Over time, the border would dissipate completely. His soul would be given to darkness as the other seemed to be borne of it. His knowledge of the meadow, the library, and the wealth of information contained would be opened to an evil so absolute the world would better have ended. Richard fought to hold on to his concept of right, justice, and conscience, but his grip was slowly beginning to fade.

For a moment, the other’s desires had overcome his tight grip on reality and Richard found himself clutching a scalpel. He looked down at the bound and bleeding woman and realized the horror his own hands had wrought. It took less than a second for Richard to make his decision; he put down the knife, reached out, and snapped her neck.

The realization of murder once again coursed through his veins and coated his gloomy gray sheet a darker shade of evil. Richard shivered with the sensation and, for only a moment, grinned at the feeling. His wavering conscience caught and crushed the feeling, but too late. The other rousted and went back to its dark work with the body.

Richard cowered in a corner of his own mind, trying to wash the darkness away by convincing himself the killing had been out of mercy. She would have suffered a far worse fate – and his soul a much darker palette – if he had failed to end the bloody ritual.

Still, the darkness continued to creep unabated and Richard found himself slipping farther and farther from the light. Dark thoughts from the other began to find their way into Richard’s mind and he shut them out with all the strength he could muster. It was difficult work, and Richard surrendered all control of his body to focus on the battle. As the minutes turned into hours he realized how futile a battle it was.

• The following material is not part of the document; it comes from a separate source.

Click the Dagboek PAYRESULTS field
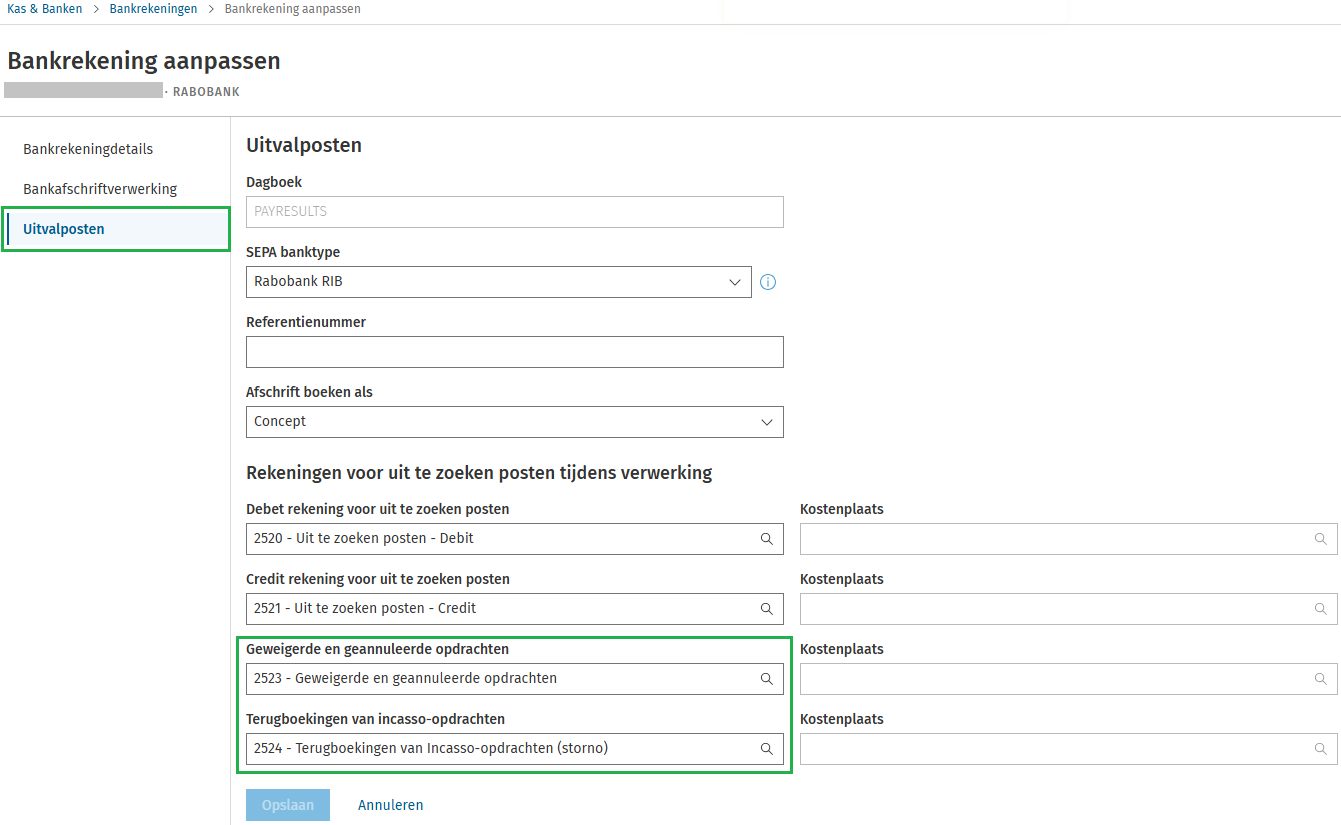1341x825 pixels. (x=514, y=212)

The reality of the man he’d become – the murderer he’d become – was slowly eating away at him. Richard’s once vivid white sheet had become an asphalt gray, mottled with spots of darkness so deep they threatened to consume Richard’s whole world. He felt himself drift more towards the other, finding a sort of dark kinship – almost a oneness – with the one he was fighting so hard to distance himself from.

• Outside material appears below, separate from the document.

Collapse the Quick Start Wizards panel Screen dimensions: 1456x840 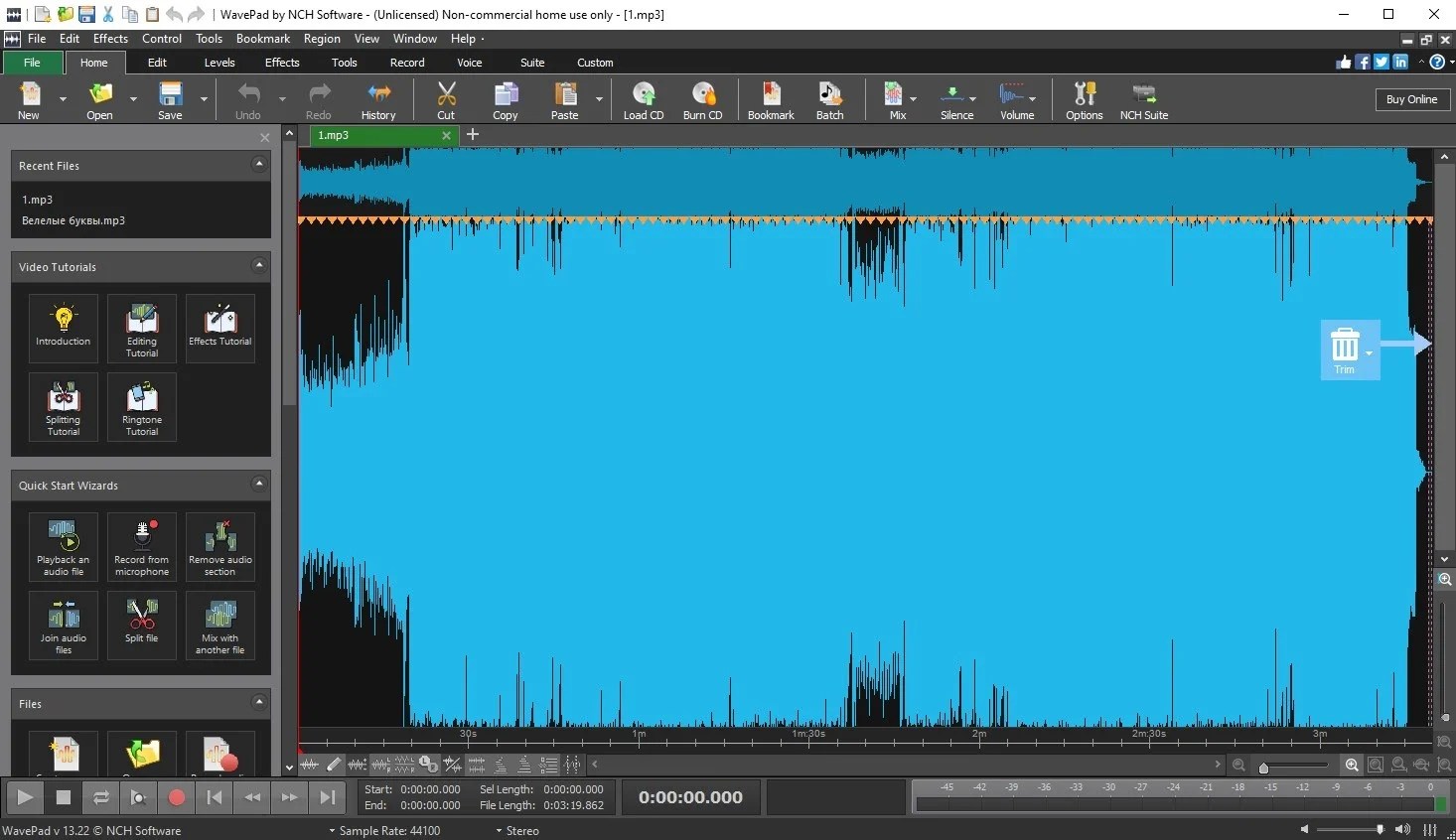[x=259, y=485]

Another of the other’s thoughts passed into Richard’s mind. Of a new victim. A young man alone on the street, out far too late after work and on the wrong side of town. Richard felt himself smile in anticipation and squeezed off the foreign thrill before it took too much of his being. The other felt thrilled and riled up, waiting for a quick kill. It had been robbed the earlier kill of the woman, and it was hungry for satisfaction.

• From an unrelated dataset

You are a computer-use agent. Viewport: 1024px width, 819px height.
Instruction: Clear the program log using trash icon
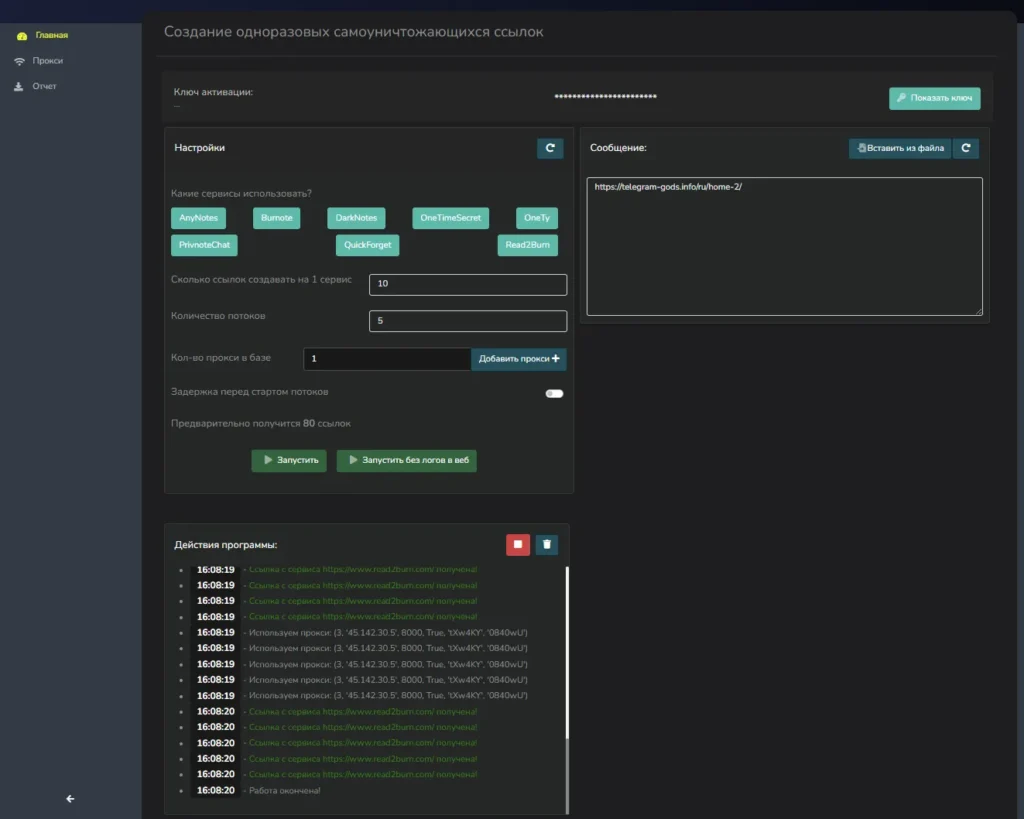[x=546, y=544]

Richard could see the unblemished ray of light shooting from the young man in no direction and suddenly realized what he had to do. He had to take it. He had to take this man’s whiter sheet to bolster his own defenses from the darkness.

He loosed the other to its work and closed his eyes against the dark images and feelings of gratification that drifted out of the darkness and permeated his own sheet, darkening it once more as he felt the blood on his hands. When the time was right, just before the light went out in the man’s eyes, Richard reached out and grabbed up his sheet, latching on to its purity and binding the man’s fading ray of light with his own.

Not a moment too soon. As the darkness fully consumed Richard he clung to the white sheet, the new element of his mind. The remaining edges of his own sheet – of his own soul, self, and conscience – drifted down into the darkness and was consumed completely into the other. But Richard was not lost. He grasped the new, whiter sheet, with everything he could muster, distancing himself from the darkness once more.

And every part of the sheet he touched took on a darker hue, growing grayer and blurring the lines with the darkness once again. Richard had bought himself time. The other would not benefit from his knowledge of the library just yet. Richard lept with joy, knowing the horror he had prevented and rejoicing in the little time he had managed to gain.

Richard also sensed the library. Stronger now, his sense of its existence strengthened by the addition of the young man’s ray to his own. It was unsettling for the library to feel so strong, yet its proximity gave him strength to carry on and reminded him of why he’d continued further in the first place.

His new clarity gave him the strength to push the darkness to a remote corner of his mind, returning control of his faculties to their rightful place. Once again, Richard felt the world through his own senses. He saw the sky through his own eyes. He smelled the night air with his own breath. The other writhed in its cage, not understanding where it had been banished to or why, only knowing the sudden disconnect between its icy touch and the hard edges of the world.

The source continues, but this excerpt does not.